I want to be as prepared as possible before we head off, so I would really appreciate any comments and advice. We are both really looking forward to it - it is our dream. 

How difficult would one year (potentially considerably longer) Motorhoming the UK be (60/40 split between wild and site camping)?? Please feel to comment or message - you could really help us make it a success!

Great to meet you all, and we lookforward to contributing ourselves and joining The Gang.

All the best!!!

Wes


----------



## mark e (Apr 9, 2008)

Welcome from Wales. Cant comment on fulltiming for a year, you lucky things you, but good luck with it. I have had my motorhome for 6 months or so and been away for a couple of weekends so far, and use it for a run every weekend. The 2 things that have happened so far is 
1. ive bought a gennerator
2. I need a new leisure battery.

Like you i was a tenter, then bought a caravan (hated towing), bought a tent and gadjets again, kept them in the trailer on the bottam of the drive and a motorhome now !

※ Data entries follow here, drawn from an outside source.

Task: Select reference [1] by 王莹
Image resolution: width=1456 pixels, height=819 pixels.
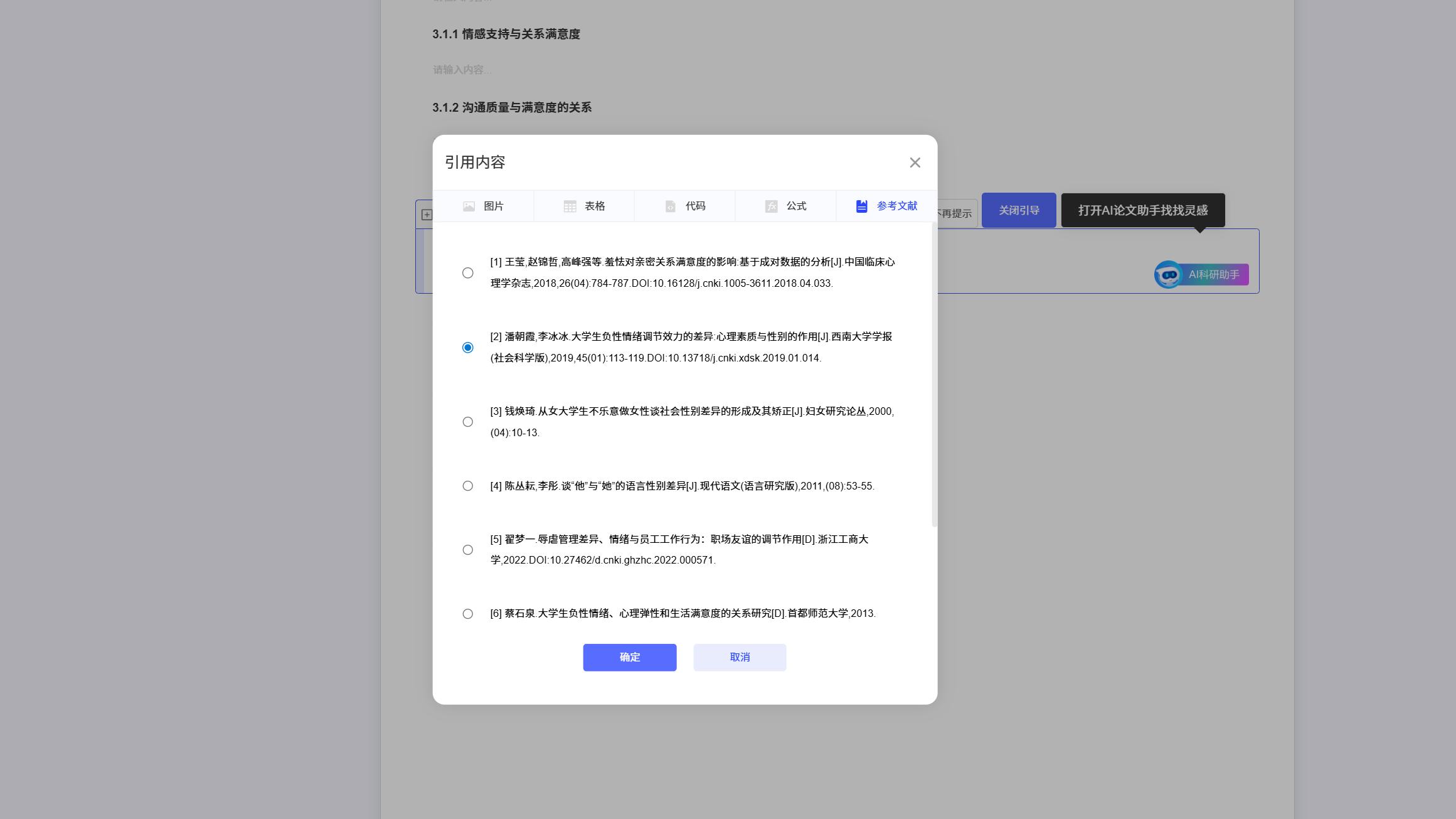Action: pos(467,273)
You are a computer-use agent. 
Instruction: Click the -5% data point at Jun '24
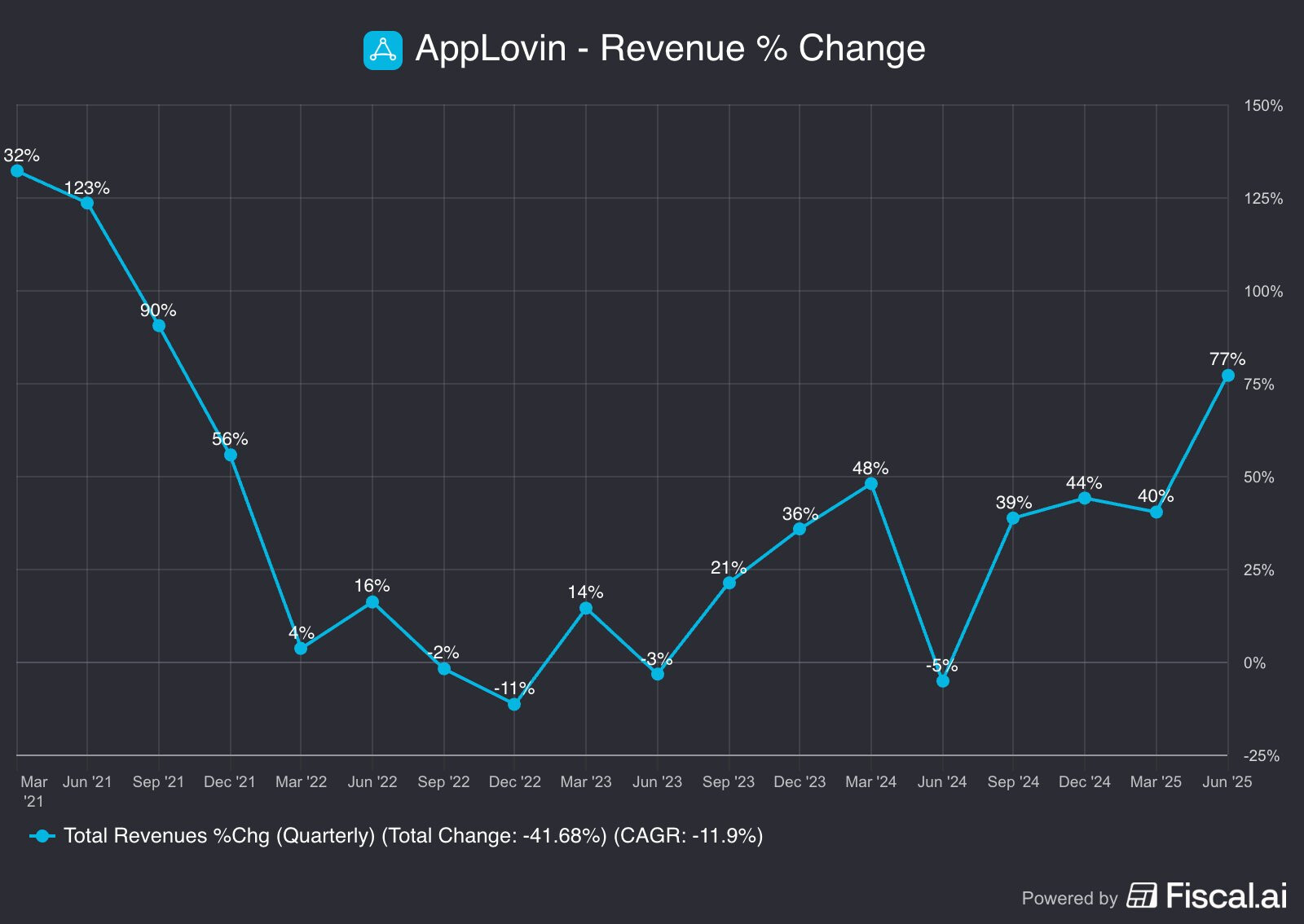[x=943, y=681]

You'll learn as you go on, but you'll get more replies from everybody else.


----------



## wildman (Apr 9, 2008)

Hi Wes and Sara, welcome to the group. Fulltiming, great we spent 18 months in a converted furniture van 20 odd years ago, the choice of van will be slightly different, you will almost certainly require a solid fuel stove, wind generator, solar panels etc to make sure you are self sufficient. Blown air heating a diesel fuel eberspatcher is probably your best bet but you still use 12v or 24v to power the fan. You will need to use propane rather than butane, it is cheaper and has a much lower freezing point. If you intend getting adventurous in the winter you may need to think about a 4 wheel drive or carrying a winch. do you intend to buy a ready made or convert one yourself? for full timing a larger van will most likely suit you so will to take another car/motorcycle/pushbikes so you can pop into town for supplies. TV must of course be LCD and all light bulbs LED's, anything to cut the amp hours used and ease the drain on batteries. Talking of which a bank of leisure batteries, all same size, type and age are a must for full timing. Work out what you need to run and also how you are going to keep the batteries charged. Good luck. Do keep us informed of progress.


----------



## Hazy-thoughts (Apr 9, 2008)

Hi Wes and Sarah, Good luck with your dreams.

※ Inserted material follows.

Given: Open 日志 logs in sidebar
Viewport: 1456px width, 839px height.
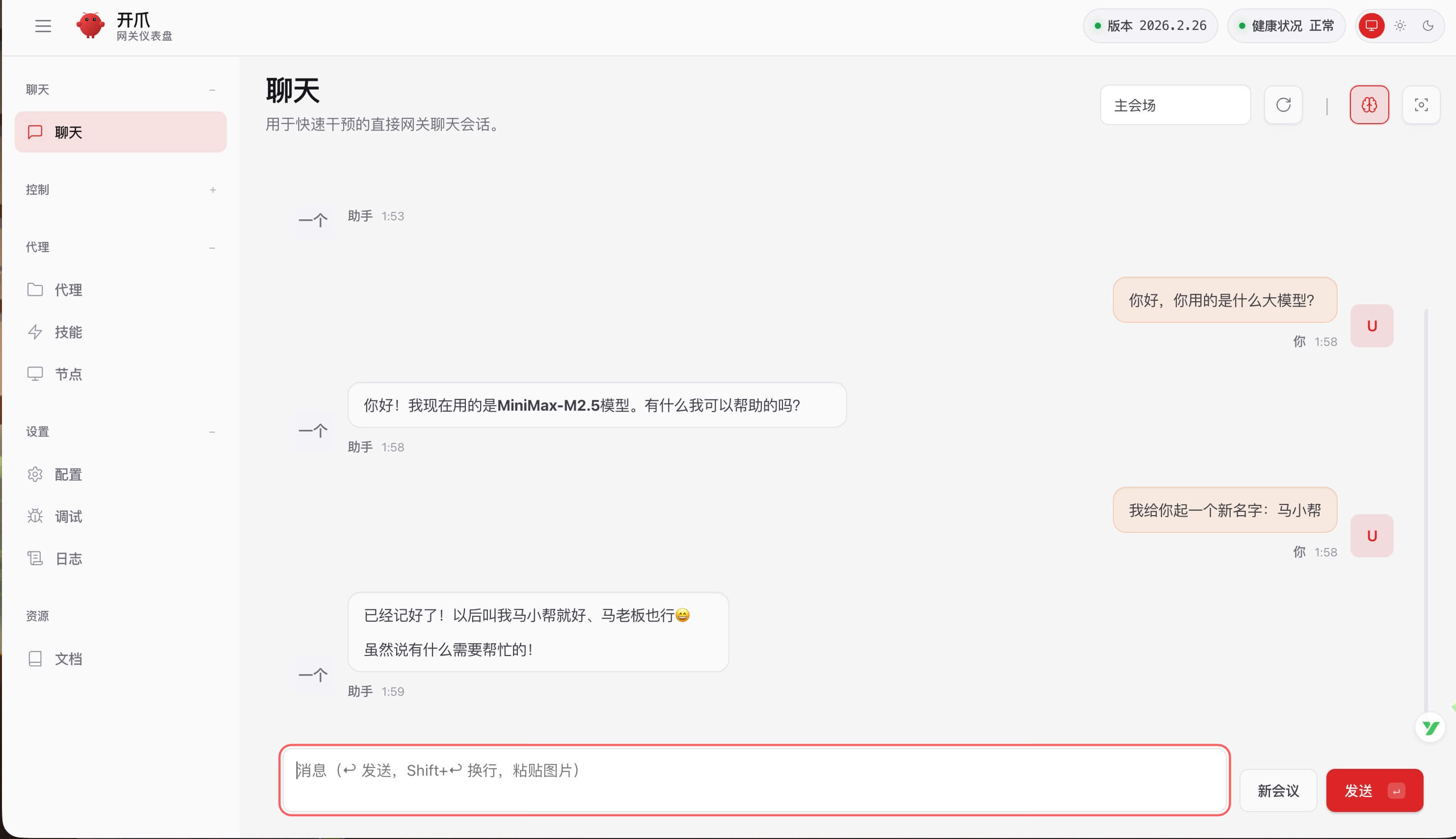Looking at the screenshot, I should [68, 558].
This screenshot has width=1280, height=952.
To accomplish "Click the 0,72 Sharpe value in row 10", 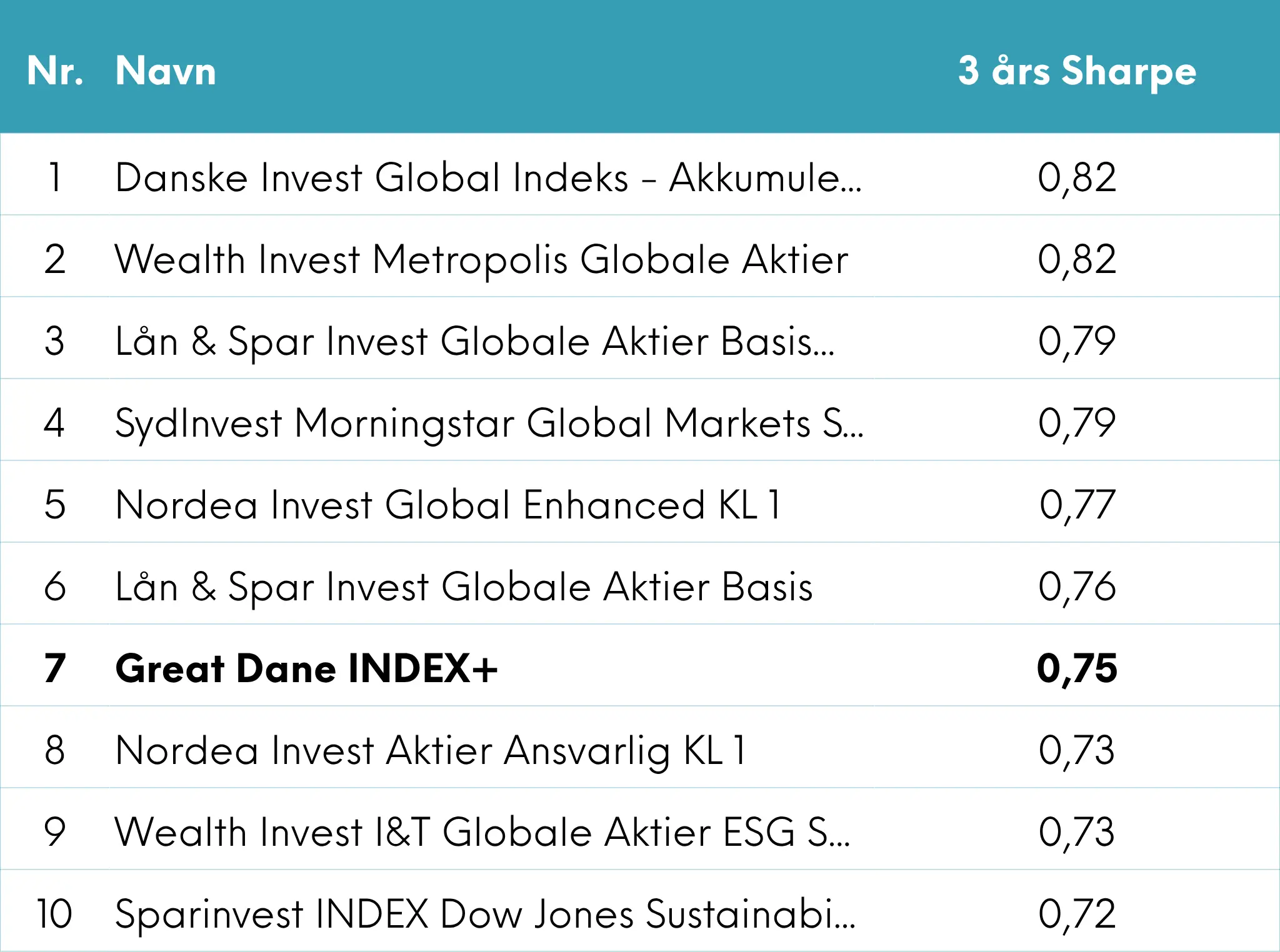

My wife and I are about to sell our house after quite some time planning and preparing to do the same. Around these shores for the first year or so, and then who knows.


----------



## Belgian (Apr 9, 2008)

Hi Sarah and Wes,
Fullfill your dreams, just go for it.  I should have done it 30 years ago. This site is a goldmine of good advice, take advantage of it. 
If you got tired of the UK ; here on the continent we surely will welcome you.
Good luck


----------



## cipro (Apr 9, 2008)

You lucky people and brave we are still useing our van for hols and w-ends away plenty of mix bunch here wild campers only, split between the two, people with self build, new vans etc. Me self have one yr old van 4 birth plenty of room for two all the bst catch u soon


----------



## lenny (Apr 9, 2008)

Good on ya, Wes and Sarah, just ask away, no matter how trivial you think the questions may be, I'm almost certain you'll get the answers you need(others will learn from them as well), as we have a very kind, knowledgeable bunch on here

PS  Good luck on your venture,we're rooting for you


----------



## Trevor (Apr 9, 2008)

Hi Wes and his better half Sarah welcome to the site and good luck to you both.


----------



## Wes (Apr 9, 2008)

Great stuff everyone - thank you for making us feel so welcome!!!

And thank you for the guidance - already I have plenty to mull over and plan. 

I'll be sure to keep the site updated with our progress, and I'm afraid I'll have to continue to pester and quiz all you wise sages of the wildcamp world as I go along

All the best to you all - see you on the road!

W


----------